Data:
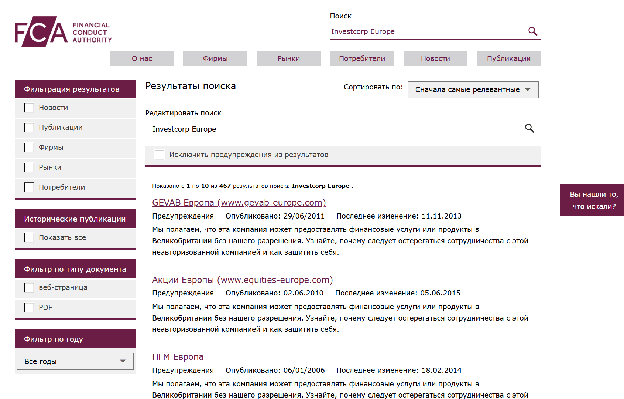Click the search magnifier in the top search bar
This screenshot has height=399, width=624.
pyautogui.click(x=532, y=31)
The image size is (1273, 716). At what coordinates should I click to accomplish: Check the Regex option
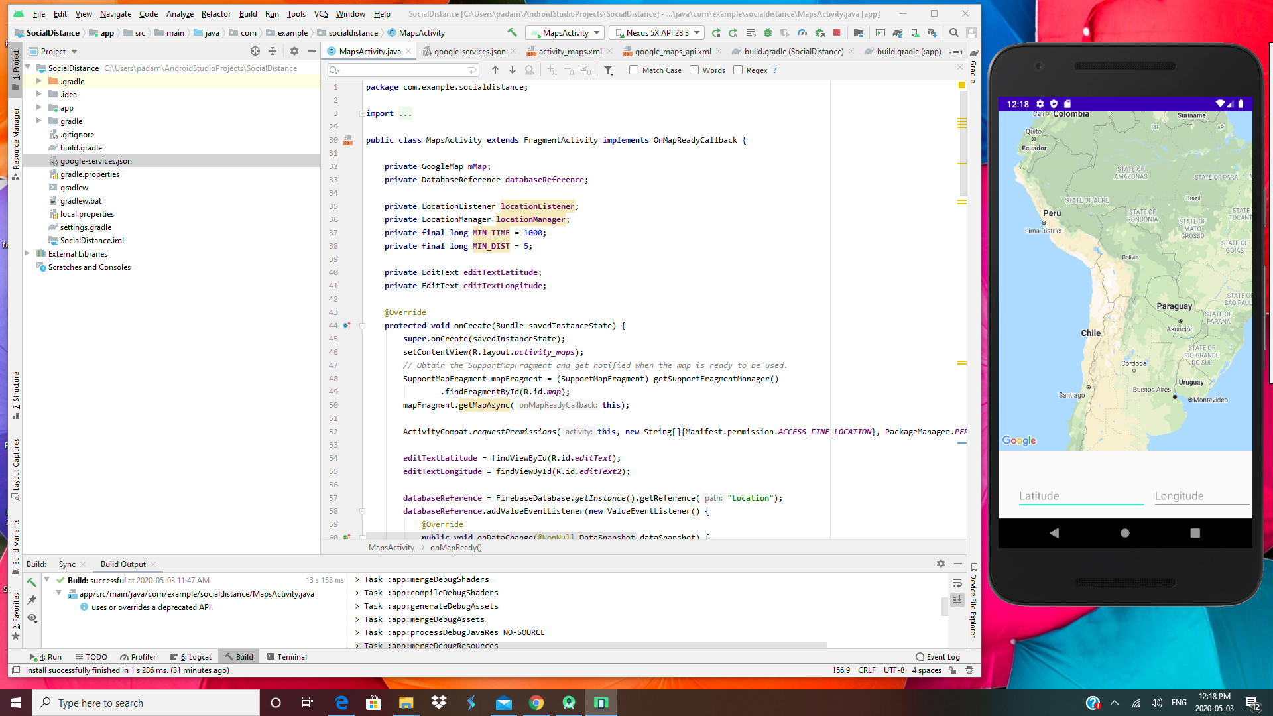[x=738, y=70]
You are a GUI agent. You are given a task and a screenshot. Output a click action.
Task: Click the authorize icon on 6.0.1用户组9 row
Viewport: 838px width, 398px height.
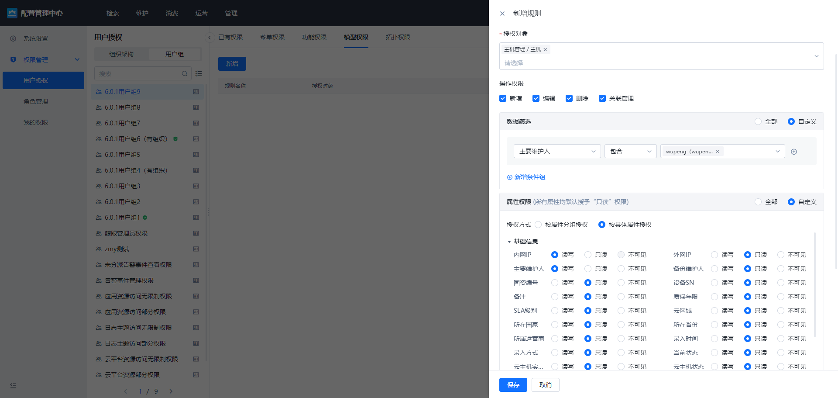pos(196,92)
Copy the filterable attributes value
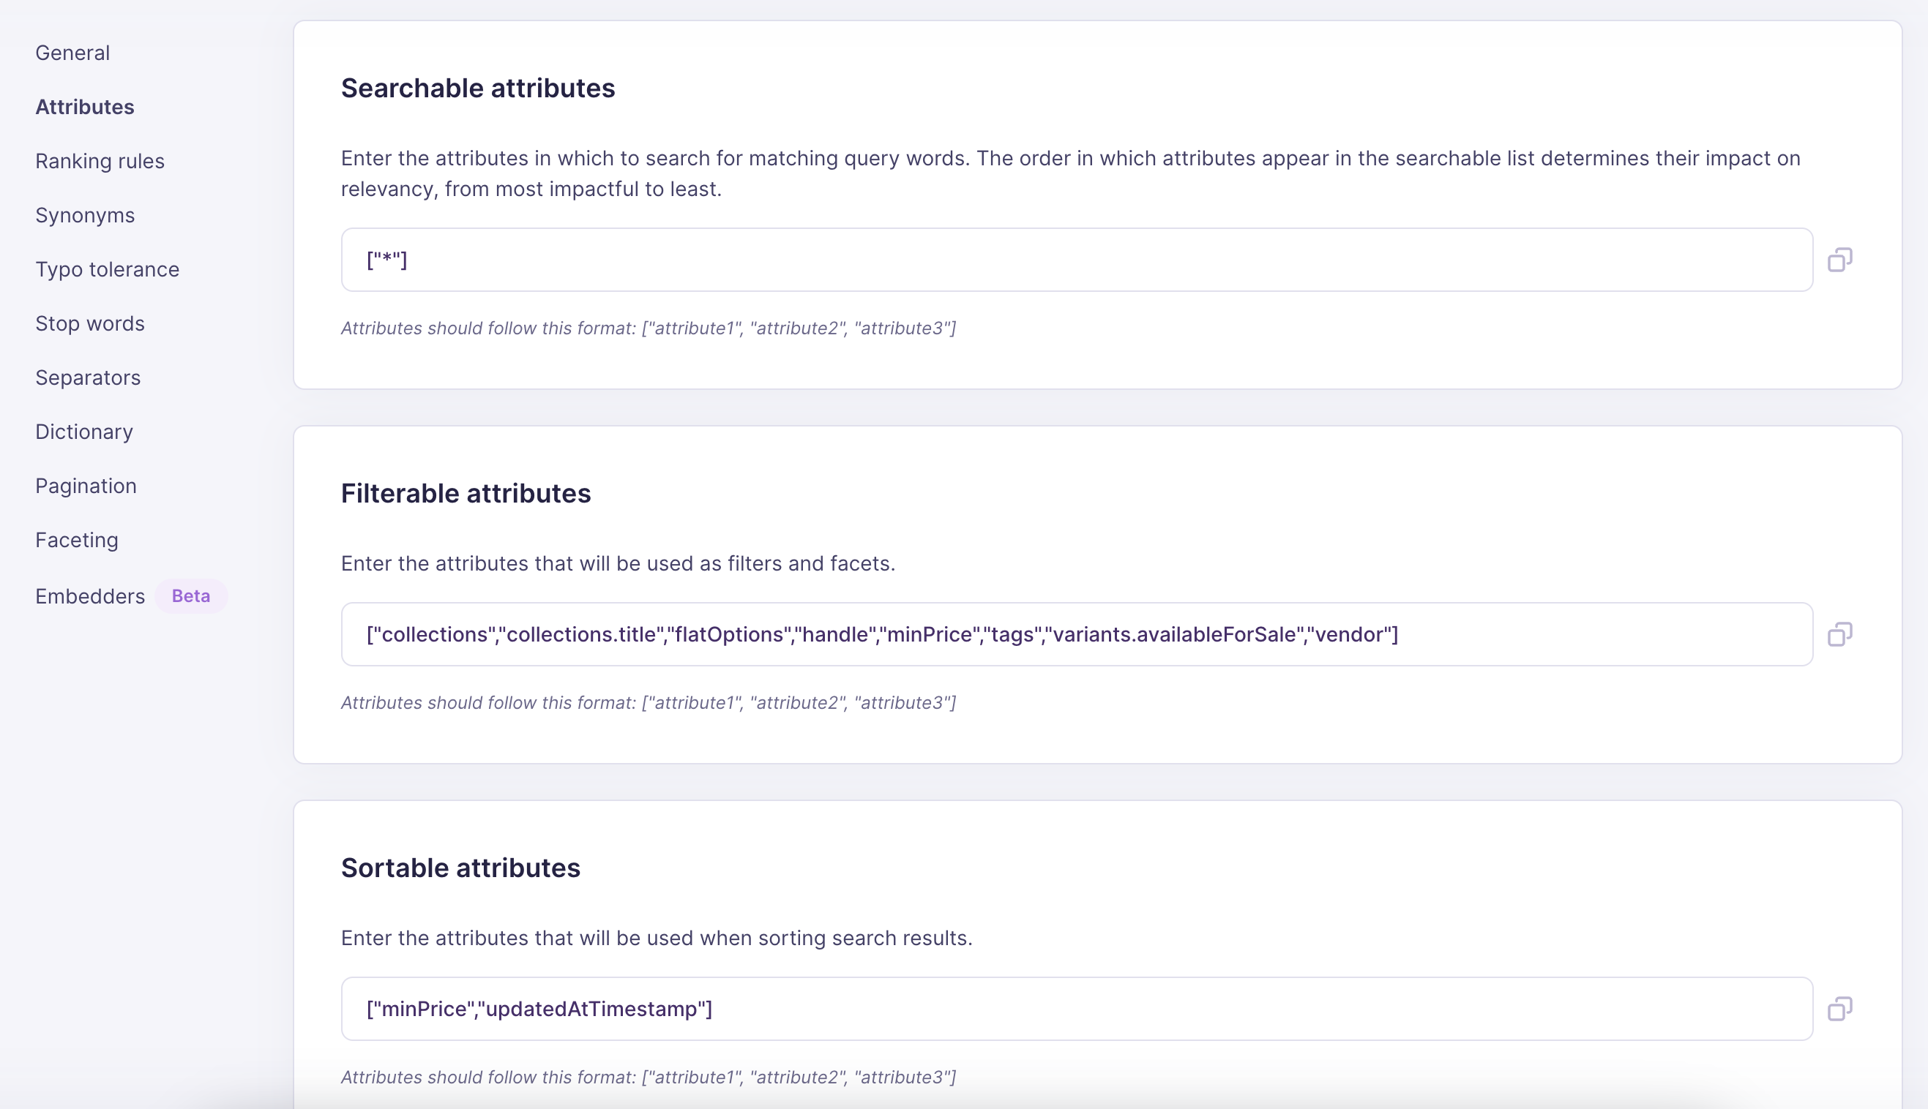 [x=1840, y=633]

What the task requires: Write out, exactly and only, the lines from the one containing "Viewport: 838px width, 398px height." through the last line of the material above. Pictures do not go in the copy.

Output for this task:
Viewport: 838px width, 398px height.
pos(196,92)
Copy the filterable attributes value
 [x=1840, y=633]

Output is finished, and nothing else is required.